American ring announcer

Michael Buffer (born November 2, 1944) is an American ring announcer (or "MC") for boxing, professional wrestling, and National Football League events. Pioneering a distinct announcing style in which he rolls certain letters and adds other inflections to a fighter’s name, and known for his trademarked catchphrase: "Let's get ready to rumble!", he was inducted into the International Sports Hall of Fame in 2019.

==Early life==
Buffer was born in Philadelphia, Pennsylvania on November 2, 1944. His father was enlisted in the United States Navy during World War II. Buffer's parents divorced when he was 11 months of age, and he was then raised by foster parents, a school bus driver and housewife, in Roslyn, Pennsylvania. He enlisted in the United States Army during the Vietnam War at age 20 and served until age 23. He held various jobs, including a car salesman, then began a modeling career at age 32 before becoming a ring announcer at age 38.

==Career==
===Boxing===
In 1982, Buffer began his career as a ring announcer. By 1983, he was announcing all boxing matches promoted by Bob Arum's Top Rank on ESPN, which gave him a national identity at a time when ring announcers were strictly locally hired talent. By 1984, Buffer developed the catchphrase "Let's get ready to rumble!" in his announcing, which gained enormous popularity. He began the process of obtaining a federal trademark for the phrase in the 1980s, acquiring it in 1992. Consequently, Buffer has earned in excess of $400 million with the license for his trademark.
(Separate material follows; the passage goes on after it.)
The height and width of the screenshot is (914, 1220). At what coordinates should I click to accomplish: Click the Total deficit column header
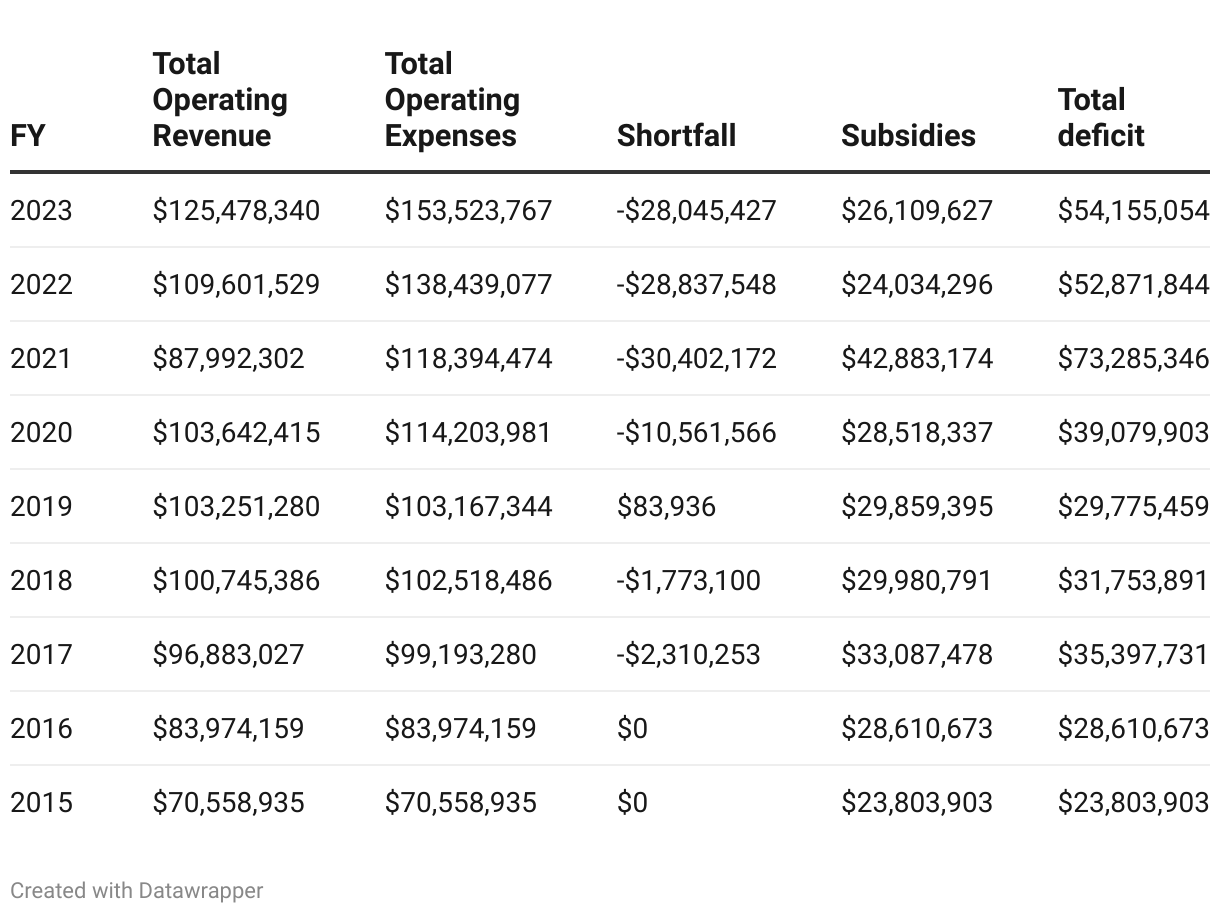click(1101, 118)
In 1991, Buffer signed a deal with HBO and became a permanent ring announcer on World Championship Boxing and on occasion he would sub for Jimmy Lennon Jr. on rival network Showtime on Showtime Championship Boxing and Lennon would occasionally sub for Buffer on HBO as well.

In 2018, Buffer signed with DAZN to serve as the exclusive ring announcer for all of its boxing broadcasts, which include deals with Matchroom.

===Wrestling===
Buffer was formerly the exclusive ring announcer for World Championship Wrestling (WCW) main events featuring Hulk Hogan or other top WCW talent until 2001, when the organization folded. WCW's former parent company Time Warner owned through their pay-per-view subscription division HBO, which broadcast many matches from promoter Top Rank, of which Buffer is the lead ring announcer. The exclusivity of his contract with WCW prevented Buffer from announcing for other wrestling-type organizations, forcing him to stop announcing for the UFC (his only UFC cards were UFC 6 and UFC 7). However, when WCW ceased to exist, and Time Warner had no more affiliation with professional wrestling, Buffer was enabled to announce in other wrestling promotions. During the Monday Night War, while Buffer was on WCW Monday Nitro, WWF wrestler Triple H created the phrase "Let's get ready to suck it!" to mock him, as part of his D-Generation X gimmick.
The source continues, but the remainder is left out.